As the space program comes into focus, with the explicit Cold War goal of landing a man on the moon by the end of the decade, Neil rises in the ranks, going places no human has before, yet at every turn the journey is marked by the comrades he loses. Each new flight marks an attempt to do something beyond what the previous flight accomplished, so each contains a new seed of hazard. The missions are about the NASA engineers testing out their ships’ ability to orbit, then to dock, then to release smaller ships into space (the strategy that will produce the Eagle module that lands on the lunar surface). That means that every flight, from the first Gemini mission to the Apollo moon landing, is literally unprecedented. Everything is planned out, but on some level the missions are all acts of conjecture; each flight is winging it. That’s why there are huge mistakes, and huge tragedies (like the moment Ed White, Virgil “Gus” Grissom and Roger Chaffee burn to death in the cockpit during preflight testing for the first manned Apollo mission).
It’s no wonder that Armstrong’s wife is a nervous wreck. Claire Foy plays Jan as someone who just wants a “normal” life but is leading it behind a mask of frozen woe. As the film goes on, Foy’s performance grows in antsy, chain-smoking force, and we realise that Jan’s burden isn’t only her fear. It’s that it’s her job to feel all the emotions her husband buries. She knows how much NASA is making this up as it goes along (“You’re a bunch of boys making models out of balsa wood! You don’t have anything under control!”). Armstrong and his astronaut cronies may be famous, but they’re a million miles from the public, from the reporters who pester them at press conferences, from the Congressional leaders who are tired of funding them. They’re in their own private bunker of frayed-nerve space dreams.

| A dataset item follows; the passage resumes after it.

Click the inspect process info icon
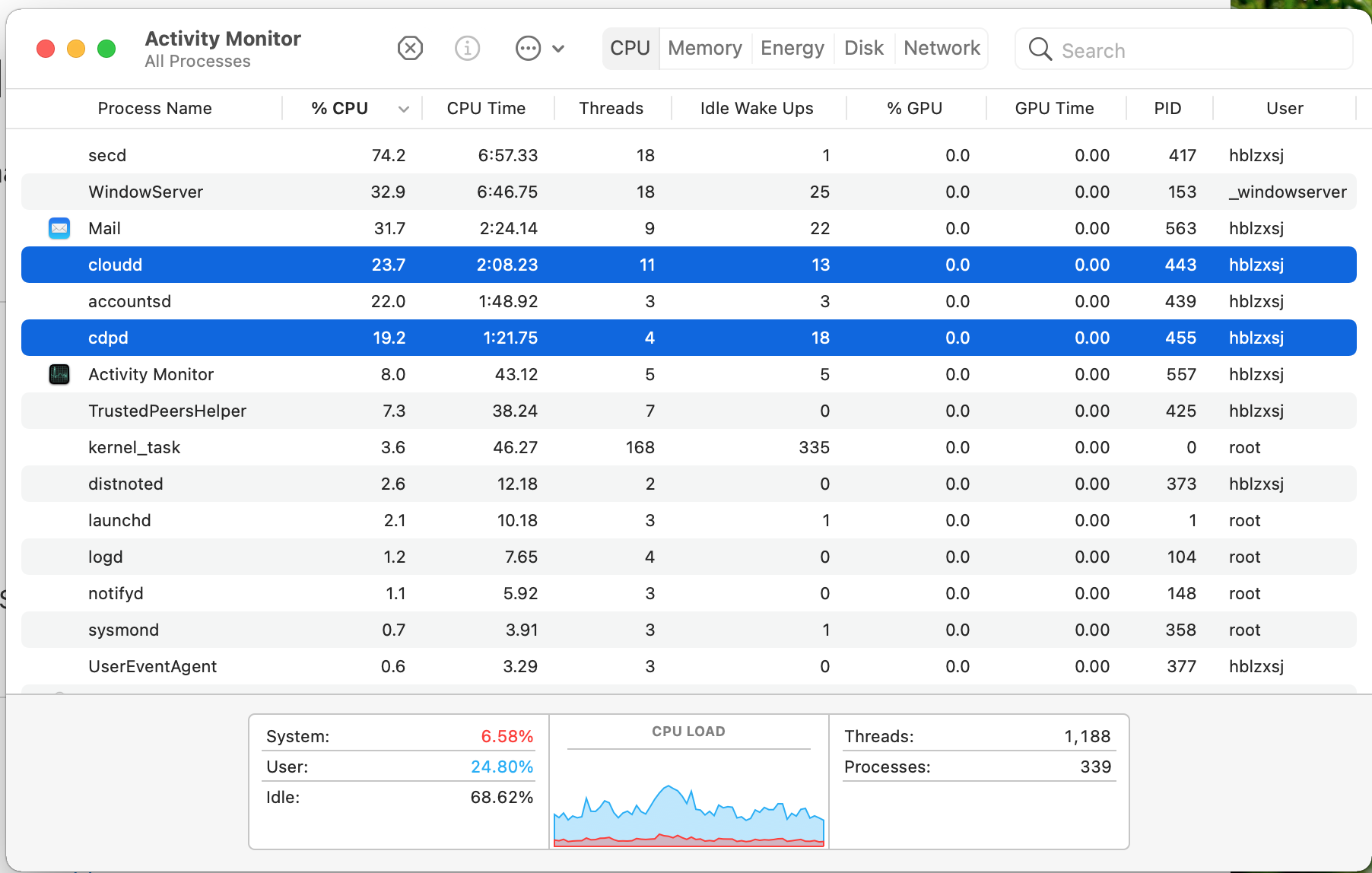 pyautogui.click(x=467, y=49)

Throughout the film, Chazelle finds ways to come at his subject from unconventional and even playful angles. At one point, he throws in the Gil Scott-Heron poem “Whitey On the Moon”, to capture the degree to which not everyone in the late ’60s was on board with the space program. As for the lunar landing itself, that cosmic pageant finds its drama in the ironic matter-of-factness with which Chazelle stages it. Here’s one event that’s already fixed, in our mind’s eye, as the greatest sci-fi movie reality ever made, so First Man plays it neutral and deadpan, showing us the moon through the capsule window as a death zone of luminous rubble, then reveling in the texture of the powdery surface, the spooky remoteness of Armstrong gazing down at his boot as he takes that first step. It’s a staggering victory with a hidden hint of the surreal, maybe even the insane. It makes Neil Armstrong an American hero, but he needs to get back to reality.

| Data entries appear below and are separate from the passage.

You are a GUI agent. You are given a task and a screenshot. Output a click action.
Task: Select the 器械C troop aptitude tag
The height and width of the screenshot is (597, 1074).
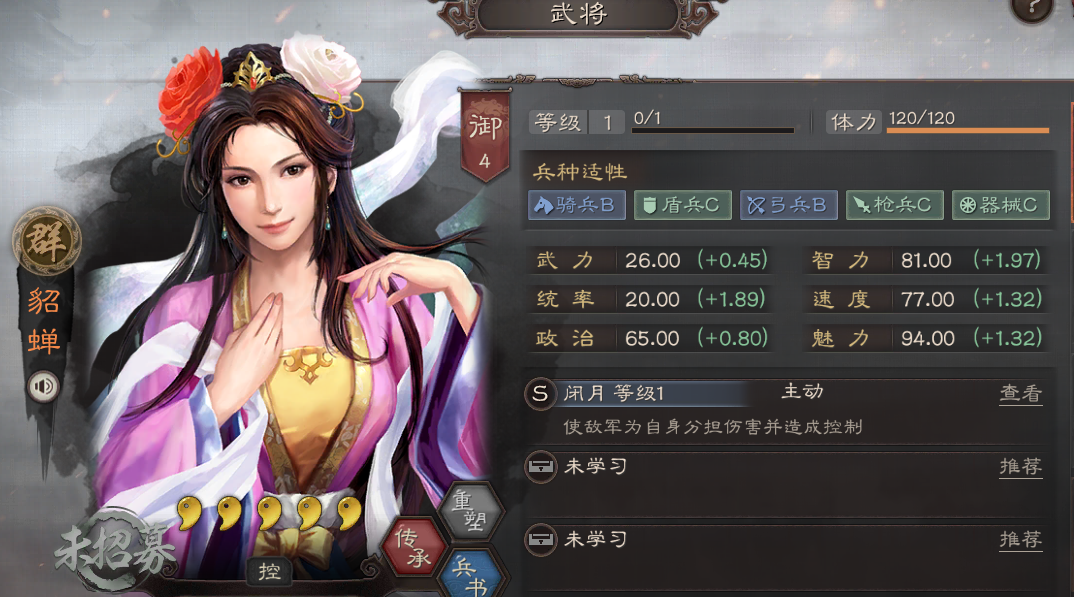(1001, 205)
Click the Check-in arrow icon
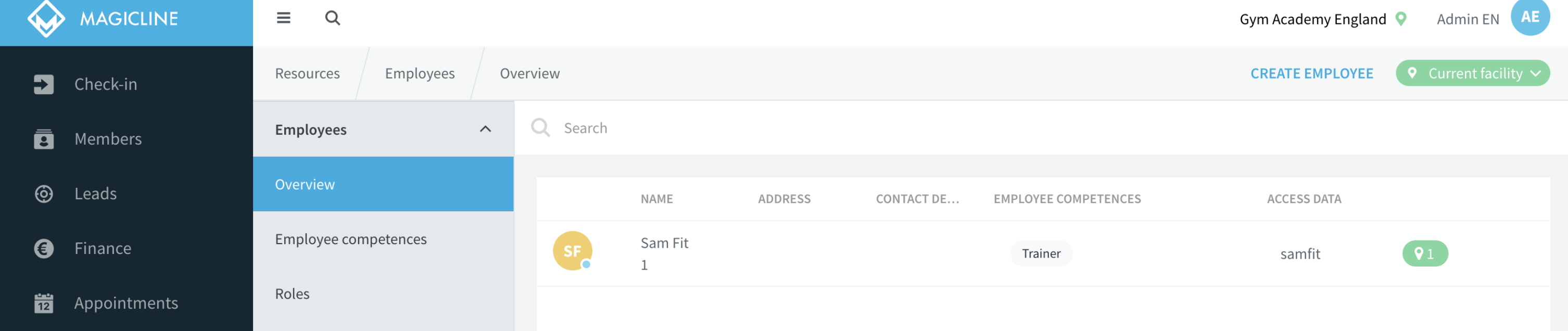The image size is (1568, 331). pyautogui.click(x=44, y=84)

First Man isn’t merely timed for awards season. We hope it gets all the awards! It’s also set to lead into the 50th anniversary of Armstrong’s moon walk. 8 months, 14 days and counting. The year long celebrations are well under way. After seeing First Man, it’s doubtful that you’ll ever think about space flight, or Armstrong’s historic walk, in quite the same way. You’ll know more deeply how it happened, what it meant and what it was, and why its mystery, more than ever, still lingers. Beary recommended!